「この何か月で、今までの俺の堕落した生活を全部清算した。
バンドも脱退したよ。
それは、麻里に言われたからじゃない。
俺自身がちゃんと自分と向き合って、自分で決めた事。
ま、今まで俺におんぶにだっこだったメンバーには悪かったけど…
でも、俺にとってもいい機会だった。
麻里が言うように、夢や希望をバンドに抱いてたわけじゃなかったから。
という事で、俺は俺に与えられた仕事にちゃんと向き合う。
そんな俺をちゃんと見てほしい」
凛様は私に何を求めているの…?
凛様の言葉に込められた想いが正直過ぎて胸が苦しい。
「同じ家の下に暮らしている状況で、麻里につき合ってなんて今は言えないのはよく分かってる。
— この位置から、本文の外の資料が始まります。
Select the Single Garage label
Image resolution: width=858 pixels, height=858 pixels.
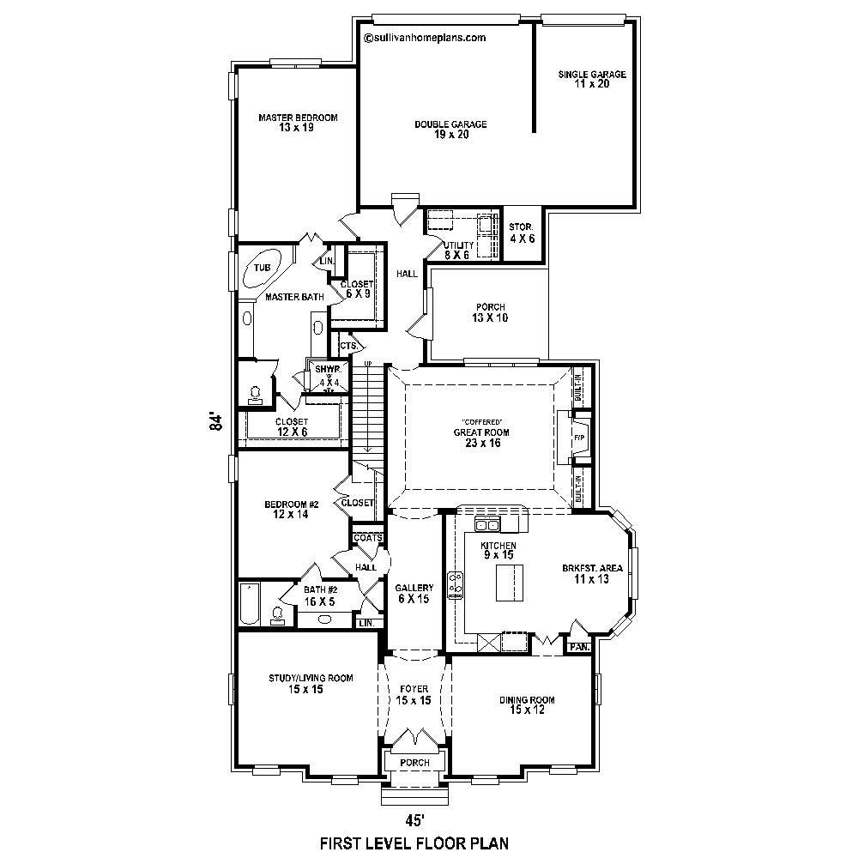tap(592, 79)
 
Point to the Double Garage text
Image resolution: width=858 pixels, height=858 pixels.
tap(450, 129)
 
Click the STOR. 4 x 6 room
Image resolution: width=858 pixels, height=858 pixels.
tap(522, 233)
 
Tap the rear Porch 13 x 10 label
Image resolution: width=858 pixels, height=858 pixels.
tap(490, 312)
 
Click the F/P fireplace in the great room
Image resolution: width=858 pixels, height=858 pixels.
tap(579, 438)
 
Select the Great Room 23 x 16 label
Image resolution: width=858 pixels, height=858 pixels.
tap(477, 438)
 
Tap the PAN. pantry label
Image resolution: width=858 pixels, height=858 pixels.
tap(578, 646)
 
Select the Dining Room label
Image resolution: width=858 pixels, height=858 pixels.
tap(527, 705)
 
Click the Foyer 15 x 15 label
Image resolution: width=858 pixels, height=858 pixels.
tap(413, 695)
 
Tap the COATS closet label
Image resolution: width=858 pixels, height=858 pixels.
tap(367, 538)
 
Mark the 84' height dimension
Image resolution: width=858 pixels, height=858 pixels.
tap(217, 422)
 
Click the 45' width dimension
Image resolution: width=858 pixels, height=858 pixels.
tap(414, 819)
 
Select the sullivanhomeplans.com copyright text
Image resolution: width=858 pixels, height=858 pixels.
tap(426, 38)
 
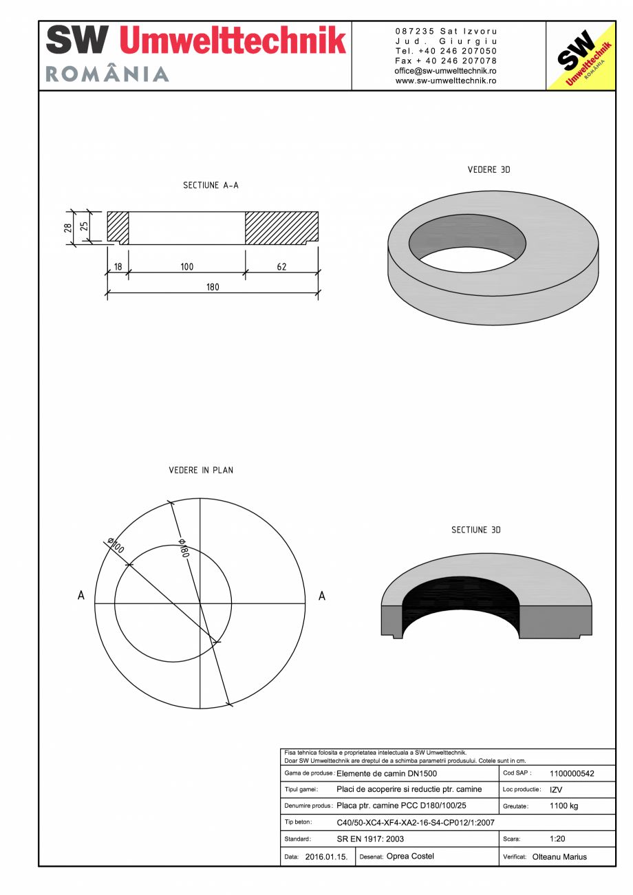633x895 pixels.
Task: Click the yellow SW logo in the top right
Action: (x=580, y=56)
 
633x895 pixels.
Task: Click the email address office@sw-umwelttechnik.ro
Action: (x=446, y=71)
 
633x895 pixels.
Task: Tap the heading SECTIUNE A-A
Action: (x=211, y=186)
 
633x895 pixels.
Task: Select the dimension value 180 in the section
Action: (x=213, y=288)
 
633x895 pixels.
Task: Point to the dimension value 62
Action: (x=281, y=267)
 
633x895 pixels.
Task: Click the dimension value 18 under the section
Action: (x=118, y=267)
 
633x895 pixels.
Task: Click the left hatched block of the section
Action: (x=118, y=226)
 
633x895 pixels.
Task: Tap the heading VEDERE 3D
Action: (x=489, y=170)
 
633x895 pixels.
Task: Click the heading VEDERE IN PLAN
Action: (x=201, y=471)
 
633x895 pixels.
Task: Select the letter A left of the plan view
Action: (x=81, y=596)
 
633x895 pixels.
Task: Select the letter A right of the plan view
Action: (x=321, y=596)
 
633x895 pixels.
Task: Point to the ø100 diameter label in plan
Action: (x=116, y=546)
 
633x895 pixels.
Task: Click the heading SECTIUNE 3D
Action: (x=475, y=530)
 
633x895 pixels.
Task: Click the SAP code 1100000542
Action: (x=572, y=773)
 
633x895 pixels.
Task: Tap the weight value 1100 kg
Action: (x=564, y=806)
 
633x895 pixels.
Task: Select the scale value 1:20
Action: (x=558, y=839)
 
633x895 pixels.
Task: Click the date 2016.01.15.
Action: (x=326, y=857)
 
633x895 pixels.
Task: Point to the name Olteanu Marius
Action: (x=559, y=857)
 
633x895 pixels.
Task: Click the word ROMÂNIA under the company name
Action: (x=107, y=74)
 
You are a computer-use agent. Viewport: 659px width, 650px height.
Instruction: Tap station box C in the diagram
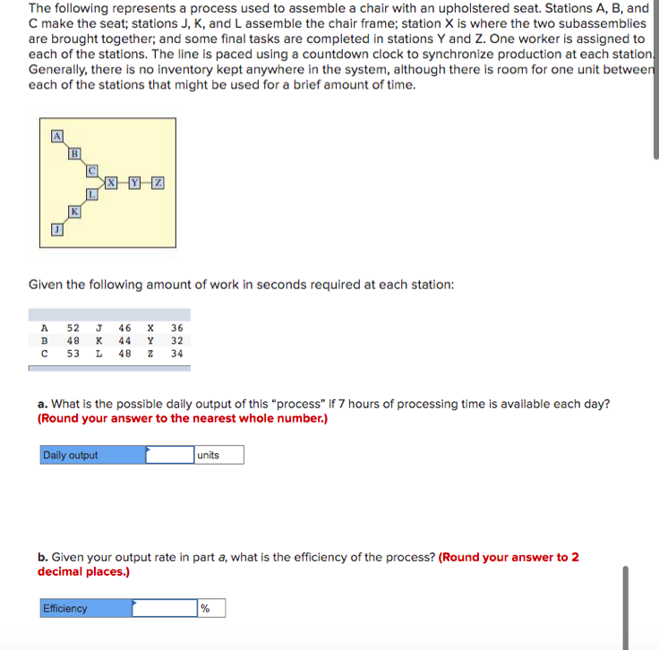pyautogui.click(x=92, y=167)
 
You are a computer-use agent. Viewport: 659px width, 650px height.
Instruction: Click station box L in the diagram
pyautogui.click(x=92, y=194)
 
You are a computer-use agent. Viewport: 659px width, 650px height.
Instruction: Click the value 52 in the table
pyautogui.click(x=73, y=328)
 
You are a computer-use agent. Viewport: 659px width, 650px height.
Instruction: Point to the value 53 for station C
pyautogui.click(x=73, y=354)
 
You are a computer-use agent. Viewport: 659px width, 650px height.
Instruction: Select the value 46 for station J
pyautogui.click(x=125, y=328)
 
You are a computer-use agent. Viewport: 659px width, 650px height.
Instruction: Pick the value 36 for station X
pyautogui.click(x=176, y=328)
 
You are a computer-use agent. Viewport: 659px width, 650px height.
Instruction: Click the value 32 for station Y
pyautogui.click(x=176, y=341)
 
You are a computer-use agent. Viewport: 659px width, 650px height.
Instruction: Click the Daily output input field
pyautogui.click(x=169, y=455)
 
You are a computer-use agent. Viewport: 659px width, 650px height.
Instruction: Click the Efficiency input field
pyautogui.click(x=165, y=609)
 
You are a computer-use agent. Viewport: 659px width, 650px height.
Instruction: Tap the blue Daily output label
pyautogui.click(x=92, y=455)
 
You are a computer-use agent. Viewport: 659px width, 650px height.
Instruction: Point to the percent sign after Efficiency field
pyautogui.click(x=205, y=609)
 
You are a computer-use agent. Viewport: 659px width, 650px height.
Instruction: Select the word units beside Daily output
pyautogui.click(x=208, y=455)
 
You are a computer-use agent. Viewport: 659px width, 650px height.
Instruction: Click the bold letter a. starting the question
pyautogui.click(x=42, y=404)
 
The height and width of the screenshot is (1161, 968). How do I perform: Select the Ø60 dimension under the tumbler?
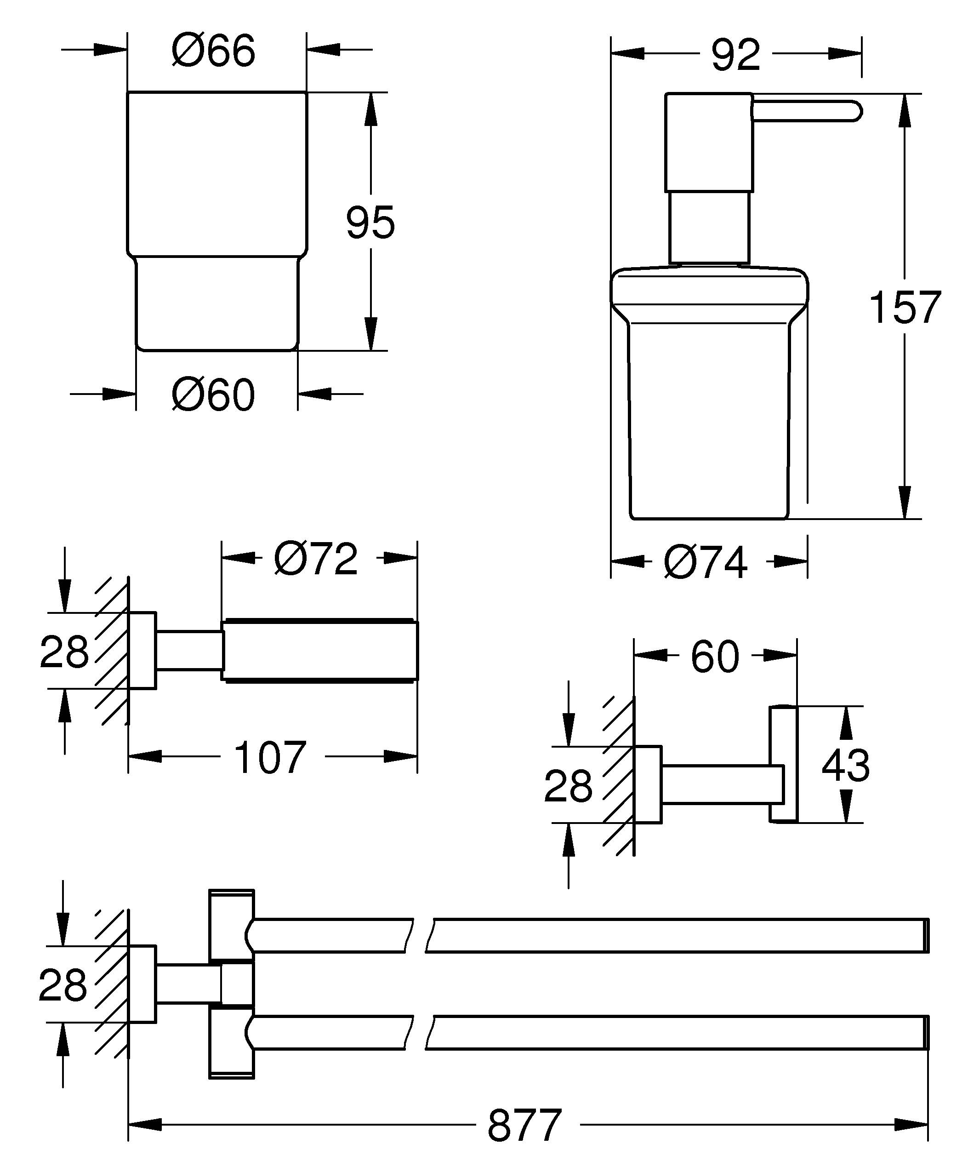(213, 395)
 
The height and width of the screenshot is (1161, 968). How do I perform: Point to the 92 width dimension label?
(735, 55)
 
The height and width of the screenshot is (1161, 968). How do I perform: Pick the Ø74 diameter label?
(706, 562)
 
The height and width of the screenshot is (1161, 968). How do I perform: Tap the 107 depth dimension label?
(270, 757)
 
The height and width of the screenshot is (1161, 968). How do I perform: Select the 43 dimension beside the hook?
(845, 765)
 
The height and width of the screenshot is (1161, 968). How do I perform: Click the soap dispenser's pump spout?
(807, 110)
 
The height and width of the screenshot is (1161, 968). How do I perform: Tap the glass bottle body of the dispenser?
(709, 420)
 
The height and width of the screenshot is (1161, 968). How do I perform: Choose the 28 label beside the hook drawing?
(568, 786)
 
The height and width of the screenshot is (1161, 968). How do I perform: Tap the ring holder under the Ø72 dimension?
(319, 651)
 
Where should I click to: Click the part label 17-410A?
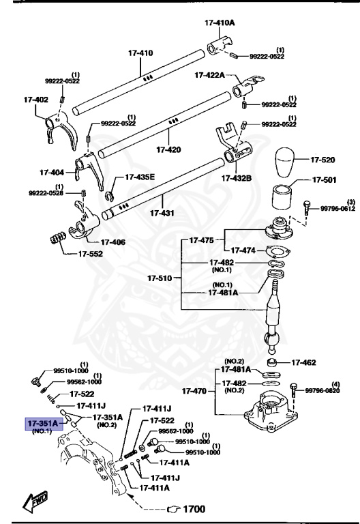(220, 23)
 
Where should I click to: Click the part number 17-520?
(324, 160)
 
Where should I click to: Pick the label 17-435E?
(139, 177)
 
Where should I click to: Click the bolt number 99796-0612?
(338, 209)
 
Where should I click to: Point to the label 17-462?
(305, 362)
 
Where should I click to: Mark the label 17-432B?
(236, 179)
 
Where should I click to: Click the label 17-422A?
(210, 75)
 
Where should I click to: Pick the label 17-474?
(244, 250)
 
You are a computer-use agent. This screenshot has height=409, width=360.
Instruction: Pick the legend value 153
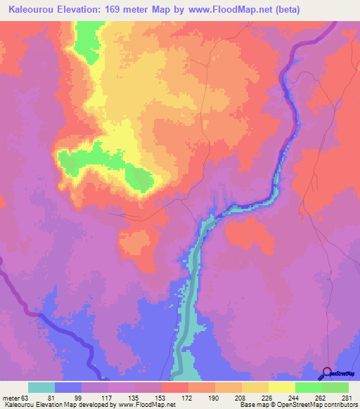[160, 398]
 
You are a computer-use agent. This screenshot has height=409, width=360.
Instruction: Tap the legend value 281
[347, 398]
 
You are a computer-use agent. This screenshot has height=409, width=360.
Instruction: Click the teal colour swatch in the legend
[41, 387]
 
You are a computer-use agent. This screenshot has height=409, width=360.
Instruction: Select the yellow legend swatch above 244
[281, 387]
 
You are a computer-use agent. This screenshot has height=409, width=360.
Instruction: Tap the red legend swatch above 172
[174, 387]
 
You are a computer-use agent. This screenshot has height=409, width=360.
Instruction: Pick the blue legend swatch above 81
[68, 387]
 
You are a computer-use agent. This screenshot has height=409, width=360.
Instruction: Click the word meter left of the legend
[11, 398]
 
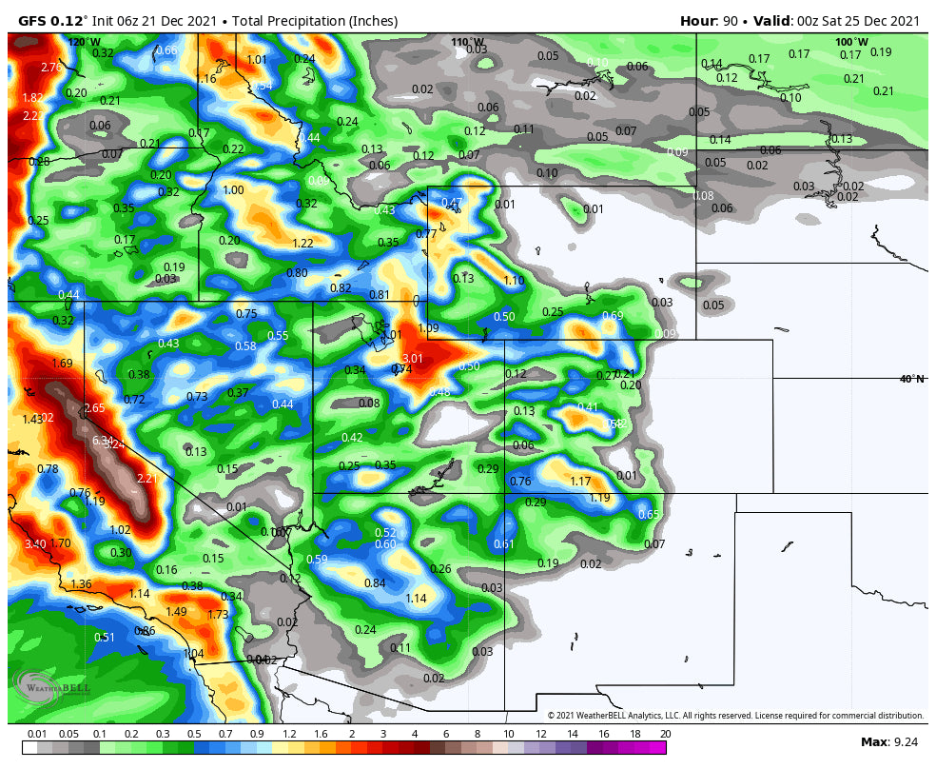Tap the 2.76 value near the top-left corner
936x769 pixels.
(51, 68)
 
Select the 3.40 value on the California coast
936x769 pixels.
(35, 544)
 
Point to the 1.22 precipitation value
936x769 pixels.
(302, 244)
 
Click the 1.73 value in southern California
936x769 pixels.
(218, 615)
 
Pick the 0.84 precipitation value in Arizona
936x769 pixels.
(375, 583)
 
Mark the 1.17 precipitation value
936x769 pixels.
(580, 482)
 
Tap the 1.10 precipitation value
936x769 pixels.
(514, 281)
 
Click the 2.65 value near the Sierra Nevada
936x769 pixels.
(94, 408)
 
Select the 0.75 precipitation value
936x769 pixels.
(246, 314)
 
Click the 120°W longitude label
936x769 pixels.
(84, 42)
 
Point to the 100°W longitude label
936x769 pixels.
(851, 42)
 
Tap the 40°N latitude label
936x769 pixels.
(912, 379)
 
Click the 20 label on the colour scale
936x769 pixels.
(665, 734)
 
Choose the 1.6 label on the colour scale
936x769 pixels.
(320, 734)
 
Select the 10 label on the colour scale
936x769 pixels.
(509, 734)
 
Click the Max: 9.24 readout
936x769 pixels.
(889, 741)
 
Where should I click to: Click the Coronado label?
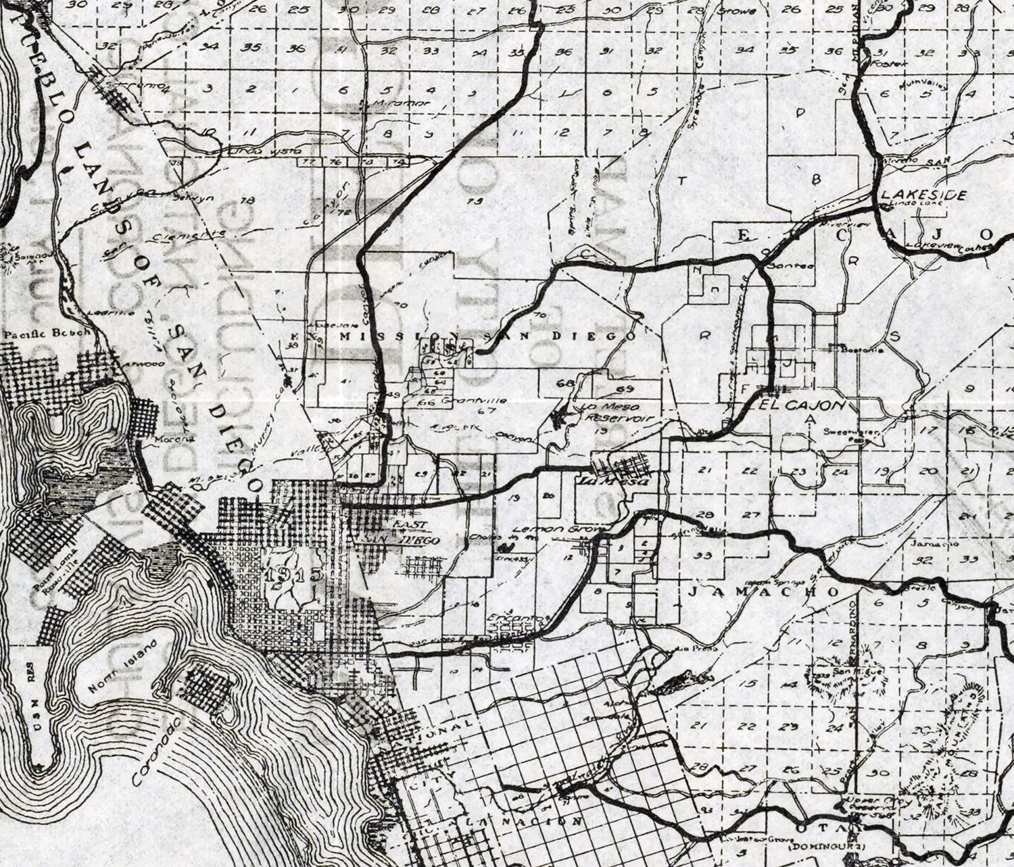tap(157, 752)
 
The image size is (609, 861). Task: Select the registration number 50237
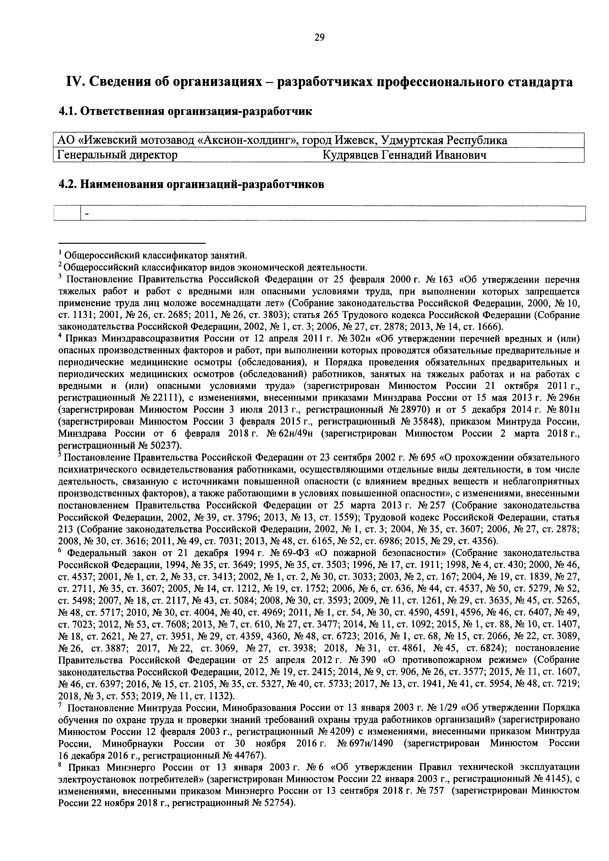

ちゃんと働いて、仕事や生活に余裕ができたら、この家を出てマンションを借りる予定だから、その時にちゃんと告白するよ。
俺とつき合ってほしいってね」
私は瞬きもせずに凛様の顔を見ていた。
瞬きしたら涙が落ちてしまうから、そんな私を凛様に見られたくない。
「麻里? 返事は?」
私はハッとしてキョロキョロしてしまう。
「返事…?」
凛様はクスッと笑った。
その穏やかな笑顔は、必ず私をものにするという自信に満ちた余裕の笑顔。